Чон с порога выпрыгнул из бот – чуть вперёд. Выбросил из кулаков указательные пальцы и вывел ими в воздухе фигуры: у живота – круги, у груди – квадраты, перед лицом – треугольники, над головой – кресты. Глубоко вдохнул и издал гортанный звук – не устрашающий, схожий с перепалкой тетеревов на токовище. Пугало другое: щёлочки глаз японско-китайского разреза – их выражение неотвратимого ужаса с безысходно-губительной угрозой.

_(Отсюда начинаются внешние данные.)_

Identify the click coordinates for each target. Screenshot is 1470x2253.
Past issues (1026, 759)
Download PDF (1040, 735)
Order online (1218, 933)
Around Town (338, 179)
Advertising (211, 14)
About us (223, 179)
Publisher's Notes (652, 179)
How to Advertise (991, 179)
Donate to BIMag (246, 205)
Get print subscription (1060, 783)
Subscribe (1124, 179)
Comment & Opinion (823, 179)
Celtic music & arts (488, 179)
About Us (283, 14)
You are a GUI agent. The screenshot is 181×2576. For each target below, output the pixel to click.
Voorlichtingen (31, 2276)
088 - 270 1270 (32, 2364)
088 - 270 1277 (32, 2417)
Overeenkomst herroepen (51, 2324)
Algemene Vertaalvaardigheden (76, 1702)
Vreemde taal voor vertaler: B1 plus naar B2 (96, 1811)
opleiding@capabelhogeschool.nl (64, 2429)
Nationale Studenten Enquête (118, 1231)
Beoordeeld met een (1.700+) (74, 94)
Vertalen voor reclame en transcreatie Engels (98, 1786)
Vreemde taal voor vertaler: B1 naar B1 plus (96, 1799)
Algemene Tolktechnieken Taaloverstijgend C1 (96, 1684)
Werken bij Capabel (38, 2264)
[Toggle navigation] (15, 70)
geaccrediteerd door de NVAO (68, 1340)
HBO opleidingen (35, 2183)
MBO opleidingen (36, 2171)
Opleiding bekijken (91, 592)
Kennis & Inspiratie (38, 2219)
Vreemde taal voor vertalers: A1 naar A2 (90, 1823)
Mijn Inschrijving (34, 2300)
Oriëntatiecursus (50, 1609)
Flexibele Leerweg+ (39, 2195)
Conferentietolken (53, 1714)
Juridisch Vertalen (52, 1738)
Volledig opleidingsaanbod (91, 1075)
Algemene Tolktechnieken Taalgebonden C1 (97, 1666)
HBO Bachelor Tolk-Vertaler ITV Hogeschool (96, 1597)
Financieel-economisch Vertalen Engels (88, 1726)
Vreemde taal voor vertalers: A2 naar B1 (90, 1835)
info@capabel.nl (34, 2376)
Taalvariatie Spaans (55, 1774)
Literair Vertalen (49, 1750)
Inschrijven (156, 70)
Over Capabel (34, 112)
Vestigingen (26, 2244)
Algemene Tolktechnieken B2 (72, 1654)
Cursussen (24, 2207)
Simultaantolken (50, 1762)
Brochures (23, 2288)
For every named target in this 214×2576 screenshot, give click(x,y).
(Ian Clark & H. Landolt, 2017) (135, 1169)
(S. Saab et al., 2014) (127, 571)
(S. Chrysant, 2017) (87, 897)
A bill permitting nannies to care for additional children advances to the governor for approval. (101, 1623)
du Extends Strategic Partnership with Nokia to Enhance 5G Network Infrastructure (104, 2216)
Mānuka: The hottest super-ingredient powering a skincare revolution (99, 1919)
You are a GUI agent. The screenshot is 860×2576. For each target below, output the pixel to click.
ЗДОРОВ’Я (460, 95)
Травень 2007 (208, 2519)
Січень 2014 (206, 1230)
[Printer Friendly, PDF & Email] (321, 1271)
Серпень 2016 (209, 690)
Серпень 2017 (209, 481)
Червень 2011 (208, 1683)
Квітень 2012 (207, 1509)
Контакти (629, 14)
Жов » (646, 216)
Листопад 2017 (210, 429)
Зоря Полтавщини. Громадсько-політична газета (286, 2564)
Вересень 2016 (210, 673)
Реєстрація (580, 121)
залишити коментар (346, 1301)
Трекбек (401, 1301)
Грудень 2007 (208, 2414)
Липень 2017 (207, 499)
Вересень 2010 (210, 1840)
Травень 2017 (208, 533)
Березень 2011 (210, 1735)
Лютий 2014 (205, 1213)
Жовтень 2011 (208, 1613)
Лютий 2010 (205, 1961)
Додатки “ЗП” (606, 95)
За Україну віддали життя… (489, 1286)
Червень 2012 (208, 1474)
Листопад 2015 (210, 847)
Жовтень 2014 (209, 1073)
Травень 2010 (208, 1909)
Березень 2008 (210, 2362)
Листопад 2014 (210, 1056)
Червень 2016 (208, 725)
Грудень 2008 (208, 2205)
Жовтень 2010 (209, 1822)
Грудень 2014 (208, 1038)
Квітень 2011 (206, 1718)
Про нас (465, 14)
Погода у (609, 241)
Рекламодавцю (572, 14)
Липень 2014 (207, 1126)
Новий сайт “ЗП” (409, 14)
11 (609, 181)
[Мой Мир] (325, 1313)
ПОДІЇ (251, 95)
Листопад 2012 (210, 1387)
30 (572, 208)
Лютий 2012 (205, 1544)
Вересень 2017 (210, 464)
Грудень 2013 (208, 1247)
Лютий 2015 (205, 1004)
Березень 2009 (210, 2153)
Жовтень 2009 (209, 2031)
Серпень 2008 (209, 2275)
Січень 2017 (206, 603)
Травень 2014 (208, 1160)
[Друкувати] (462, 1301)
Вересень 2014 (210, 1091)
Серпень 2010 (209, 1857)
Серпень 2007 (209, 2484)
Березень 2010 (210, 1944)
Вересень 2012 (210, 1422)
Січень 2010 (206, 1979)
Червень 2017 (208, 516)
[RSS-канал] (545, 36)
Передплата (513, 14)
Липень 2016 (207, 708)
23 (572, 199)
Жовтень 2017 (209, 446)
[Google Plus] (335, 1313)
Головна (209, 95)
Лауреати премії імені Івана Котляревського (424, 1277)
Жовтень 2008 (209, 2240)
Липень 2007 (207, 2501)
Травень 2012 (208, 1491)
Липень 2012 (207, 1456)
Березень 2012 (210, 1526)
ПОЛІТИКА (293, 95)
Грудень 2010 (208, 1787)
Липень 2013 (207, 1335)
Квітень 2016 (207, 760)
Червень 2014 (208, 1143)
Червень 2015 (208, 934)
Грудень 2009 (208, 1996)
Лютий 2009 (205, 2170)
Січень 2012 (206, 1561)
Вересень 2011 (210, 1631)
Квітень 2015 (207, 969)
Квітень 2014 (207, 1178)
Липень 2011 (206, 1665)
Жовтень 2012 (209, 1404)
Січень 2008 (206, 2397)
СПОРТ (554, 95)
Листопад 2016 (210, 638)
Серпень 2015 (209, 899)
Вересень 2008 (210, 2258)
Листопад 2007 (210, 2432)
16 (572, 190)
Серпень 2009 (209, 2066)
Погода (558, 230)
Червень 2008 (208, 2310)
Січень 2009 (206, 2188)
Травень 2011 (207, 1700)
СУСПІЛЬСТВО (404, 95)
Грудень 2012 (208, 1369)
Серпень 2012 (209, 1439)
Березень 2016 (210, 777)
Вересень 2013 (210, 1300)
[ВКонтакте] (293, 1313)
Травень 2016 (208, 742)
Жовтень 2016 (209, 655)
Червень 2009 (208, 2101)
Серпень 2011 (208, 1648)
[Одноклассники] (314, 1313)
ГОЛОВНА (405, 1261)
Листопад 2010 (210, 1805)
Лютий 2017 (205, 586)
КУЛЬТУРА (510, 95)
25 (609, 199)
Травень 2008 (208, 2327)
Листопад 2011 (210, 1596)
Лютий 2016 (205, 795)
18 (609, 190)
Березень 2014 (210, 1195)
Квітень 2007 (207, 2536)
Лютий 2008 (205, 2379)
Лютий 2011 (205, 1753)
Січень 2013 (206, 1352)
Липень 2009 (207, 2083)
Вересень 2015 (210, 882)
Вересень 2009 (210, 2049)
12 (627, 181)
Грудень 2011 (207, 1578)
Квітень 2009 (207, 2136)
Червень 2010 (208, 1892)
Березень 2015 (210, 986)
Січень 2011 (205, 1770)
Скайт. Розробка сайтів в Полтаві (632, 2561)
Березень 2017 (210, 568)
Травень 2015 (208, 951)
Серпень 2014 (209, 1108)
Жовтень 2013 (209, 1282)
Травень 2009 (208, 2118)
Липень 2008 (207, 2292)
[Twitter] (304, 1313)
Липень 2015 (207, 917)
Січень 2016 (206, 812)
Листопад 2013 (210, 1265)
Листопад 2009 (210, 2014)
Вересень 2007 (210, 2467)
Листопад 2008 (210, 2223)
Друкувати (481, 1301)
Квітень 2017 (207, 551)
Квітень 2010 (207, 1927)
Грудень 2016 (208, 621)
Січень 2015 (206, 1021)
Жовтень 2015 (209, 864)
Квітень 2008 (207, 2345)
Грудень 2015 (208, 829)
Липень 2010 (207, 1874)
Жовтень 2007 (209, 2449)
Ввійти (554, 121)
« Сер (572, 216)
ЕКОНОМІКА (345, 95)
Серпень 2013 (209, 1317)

Спецназовцы застыли: деды в позициях мастеров айкидо, салаги в стойках юных монахов владеющих приёмами каратэ. Камса затих, Хлеб замолк. Тишину нарушал один каптенармус – безудержно пердел. Нет, не от испуга и замешательства, от решительности, наконец-то, начать заваруху. Бывало в тире на татами этим демонстрировал своё презрение к сопернику. «Оклемался, бычара».
Истопник тем временем, вытянув руки ладошками от себя (пальцы указательные указуют от себя вперёд, остальные чуть поджаты в кулаки). Утюжком посунулся, мелко перебирая ногами в таби, японском традиционном носке, в котором большой палец отделён от остальных, просунут в специальное отделение.
Кобзон, наконец, заметив китайца, посторонился, расстроил свою. Спецназовцы тут же, как по команде, отпрянули назад к стенам вагона. За ними и противная сторона.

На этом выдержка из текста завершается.